Une indifférence qui est bien sûr amplifiée par le fait qu’il s’agit de musulmans qui tuent des musulmans, sans colonialisme apparent, sans oppresseurs juifs présumés. Ainsi, un régime cruel qui massacre son propre peuple ne va pas entraîner de vastes mouvements de protestation sur les campus, seulement des manifestations mineures dans les centres-villes. Il n’y a pas d’appels passionnés de la part des acteurs hollywoodiens, peu d’urgence à l’ONU et, bien entendu, aucune reconnaissance, même tardive, du fait que l’Iran et ses proxies, qui s’efforcent d’anéantir Israël, pourraient bien être du mauvais côté de l’Histoire et de l’Humanité.
Ce n’est pas la guerre d’Israël – mais son issue sera d’un intérêt existentiel pour l’État juif. Ce dernier souhaite également ardemment établir des relations avec un Iran différent, dont une grande partie de la population n’a peut-être pas succombé à l’endoctrinement anti-israélien auquel se livre le régime depuis des décennies.
Ce régime iranien, ses proxies militaires et son corps de diabolisation sur le deuxième front – celui de la communication – ont œuvré sans relâche, dans toute leur ingéniosité perverse, à détruire Israël, à mobiliser l’opinion mondiale contre notre légitimité, à déformer les événements survenus le 7 octobre 2023 et leurs conséquences, et à nier le droit d’Israël à se défendre.
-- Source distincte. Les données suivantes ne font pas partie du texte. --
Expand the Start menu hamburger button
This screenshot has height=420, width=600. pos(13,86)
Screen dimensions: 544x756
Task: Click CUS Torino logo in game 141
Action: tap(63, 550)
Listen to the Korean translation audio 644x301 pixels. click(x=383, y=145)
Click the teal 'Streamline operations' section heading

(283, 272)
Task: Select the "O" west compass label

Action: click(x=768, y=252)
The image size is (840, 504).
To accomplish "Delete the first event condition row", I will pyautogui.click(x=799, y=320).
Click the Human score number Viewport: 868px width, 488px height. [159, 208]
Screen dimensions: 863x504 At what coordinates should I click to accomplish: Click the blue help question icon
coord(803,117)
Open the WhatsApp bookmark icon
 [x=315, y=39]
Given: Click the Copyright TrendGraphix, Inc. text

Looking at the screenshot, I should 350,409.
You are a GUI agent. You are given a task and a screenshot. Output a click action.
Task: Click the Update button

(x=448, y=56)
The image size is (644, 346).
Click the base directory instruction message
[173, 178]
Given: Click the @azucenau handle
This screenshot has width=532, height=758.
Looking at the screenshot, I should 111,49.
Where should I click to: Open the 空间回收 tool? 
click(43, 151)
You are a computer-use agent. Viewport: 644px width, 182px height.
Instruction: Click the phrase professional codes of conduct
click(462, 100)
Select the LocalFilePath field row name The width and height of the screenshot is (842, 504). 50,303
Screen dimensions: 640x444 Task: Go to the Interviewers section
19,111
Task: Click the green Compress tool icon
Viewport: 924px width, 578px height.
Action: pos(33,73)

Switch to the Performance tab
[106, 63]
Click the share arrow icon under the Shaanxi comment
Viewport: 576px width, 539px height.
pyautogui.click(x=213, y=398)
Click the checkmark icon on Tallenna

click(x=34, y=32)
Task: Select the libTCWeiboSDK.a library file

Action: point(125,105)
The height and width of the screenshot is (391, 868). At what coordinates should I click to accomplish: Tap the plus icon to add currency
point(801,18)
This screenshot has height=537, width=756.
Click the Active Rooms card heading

Ils ont œuvré à prendre les Juifs pour cible ; à redéfinir le sionisme – non pas en tant que mouvement visant à faire revivre et à conserver vivante la patrie historique de la nation juive mais en tant que cause illégitime et terroriste.
Il s’agirait d’une justice poétique au goût doux-amer si le cycle des événements déclenché par la prise d’assaut du sud d’Israël ourdie par Yahya Sinwar, le 7 octobre 2023 – le pire massacre de notre peuple dans toute notre Histoire moderne, un massacre acclamé et rendu possible en grande partie par les ayatollahs et leurs alliés – ne devait pas se terminer par l’élimination anticipée d’Israël, mais bien par l’effondrement d’une république islamique ô combien malveillante. Amer, bien sûr, en raison de toutes les vies qui ont été perdues et détruites, de toute la douleur et de tout le chagrin ressentis, de l’immense dévastation.
Le peuple iranien mène, une fois de plus, un combat en faveur de sa libération d’un cauchemar qui dure depuis des décennies. Le président américain s’est ouvertement engagé en faveur de cette liberté et il leur a promis son aide. Et le monde attend, sachant que la dernière chose que souhaiterait Trump serait d’être perçu, comme cela avait été le cas d’Obama, comme un président qui aura manqué l’occasion d’aider à libérer l’Iran.